Zuppa di Lenticchie e Cozze alla Ponzese

Le isole Pontine, Ponza e Ventotene, come molte altre isole del mediterraneo di origine vulcanica sono un sito ideale per la coltivazione di questa pianta “leguminosa fabacea”. Pare che la lenticchia sia il più antico legume coltivato, e il suo “addomesticamento” risale al 7000 a.C. Dopo la sua velocissima diffusione in tutto il Mediterraneo, diventò il cibo base dei popoli poveri della Grecia e di Roma, tanto che il nome di una delle famiglie romane più importanti, quella dei Lentuli, deriverebbe da questo legume. Inoltre, nel XVII secolo, proprio per la sua forma, la lenticchia diede il proprio nome latino alla lente di vetro. La elevata considerazione di questo legume rispetto a tutti gli altri, si evince anche dal racconto biblico secondo cui Esaù, per un piatto di lenticchie, vendette la primogenitura al fratello minore Giacobbe.
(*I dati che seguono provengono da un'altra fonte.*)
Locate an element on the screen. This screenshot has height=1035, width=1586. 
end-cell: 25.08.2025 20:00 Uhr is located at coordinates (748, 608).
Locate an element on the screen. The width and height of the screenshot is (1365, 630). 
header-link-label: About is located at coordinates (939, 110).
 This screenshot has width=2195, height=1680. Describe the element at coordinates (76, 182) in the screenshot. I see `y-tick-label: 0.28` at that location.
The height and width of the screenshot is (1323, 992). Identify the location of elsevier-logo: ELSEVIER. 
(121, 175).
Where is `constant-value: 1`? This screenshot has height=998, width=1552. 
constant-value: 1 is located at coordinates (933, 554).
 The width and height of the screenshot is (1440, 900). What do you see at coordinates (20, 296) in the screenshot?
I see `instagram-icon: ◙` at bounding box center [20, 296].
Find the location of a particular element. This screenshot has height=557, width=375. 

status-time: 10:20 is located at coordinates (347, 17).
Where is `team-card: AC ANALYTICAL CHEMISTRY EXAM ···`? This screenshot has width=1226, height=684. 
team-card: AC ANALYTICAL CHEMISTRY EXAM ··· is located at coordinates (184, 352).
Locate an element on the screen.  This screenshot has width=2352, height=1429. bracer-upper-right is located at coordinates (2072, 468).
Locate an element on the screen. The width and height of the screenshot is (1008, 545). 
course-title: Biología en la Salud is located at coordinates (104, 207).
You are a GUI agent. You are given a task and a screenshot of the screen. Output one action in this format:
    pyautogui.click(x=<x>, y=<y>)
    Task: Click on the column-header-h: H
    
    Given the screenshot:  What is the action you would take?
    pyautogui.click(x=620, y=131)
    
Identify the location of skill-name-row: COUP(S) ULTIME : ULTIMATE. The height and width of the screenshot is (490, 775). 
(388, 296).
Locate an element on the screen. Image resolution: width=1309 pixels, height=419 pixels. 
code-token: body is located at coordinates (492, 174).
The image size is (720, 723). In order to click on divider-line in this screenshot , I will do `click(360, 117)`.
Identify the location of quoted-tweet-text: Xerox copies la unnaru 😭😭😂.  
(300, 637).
Noi, come i contadini/pescatori dell’isola, la cucineremo semplicemente, senza il solito battuto di carote, sedano e cipolla soffritti, spesso con l’aggiunta di guanciale o pancetta; il che renderà la nostra zuppa dietetica, sebbene saporita e nutriente.
Ingredienti per 6 persone
Lenticchie g,. 500 costo € 3,00
Cozze (o altri molluschi) g. 500 e due filetti di acciughe costo € 3,00
Aglio, prezzemolo, pomodorini casalini o secchi, un paio di patate, olio extra vergine di oliva, peperoncino, pane casereccio costo€2,00
Calorie pro capite 250 costo totale € 8,00
In un tegame di coccio con coperchio fate riscaldare tre spicchi d’aglio pelati e un peperoncino e i due filetti di acciuga in olio evo, poi versatevi le lenticchie, che precedentemente avrete tenuto a bagno in acqua almeno 4/5 ore e un paio di pomodorini “casalini” (quelli che in meridione si conservano in casa appesi, attaccati alla pianta, per farne un uso invernale) o pomodori secchi e un paio di litri d’acqua bollente. Se gradite, anche un paio di patate a tocchetti, ma non tutti lo fanno, rispettando la ricetta originale. Fate bollire per un quarto d’ora circa (dipende dal tipo di lenticchie) indi gettatevi le cozze ancora chiuse e appena aperte assaggiate la zuppa per vedere se è “giusta di sale”. Servitele in ciotole anch’esse di coccio (se le avete) per mantenerle ben calde e aggiungetevi delle fette di pane casereccio abbrustolite (o soffritte per chi può permetterselo, dieteticamente parlando, beninteso).
Un goccio d’olio evo a crudo, del migliore che avete, e alcune foglioline di basilico se è stagione e se vi piace, o prezzemolo a crudo.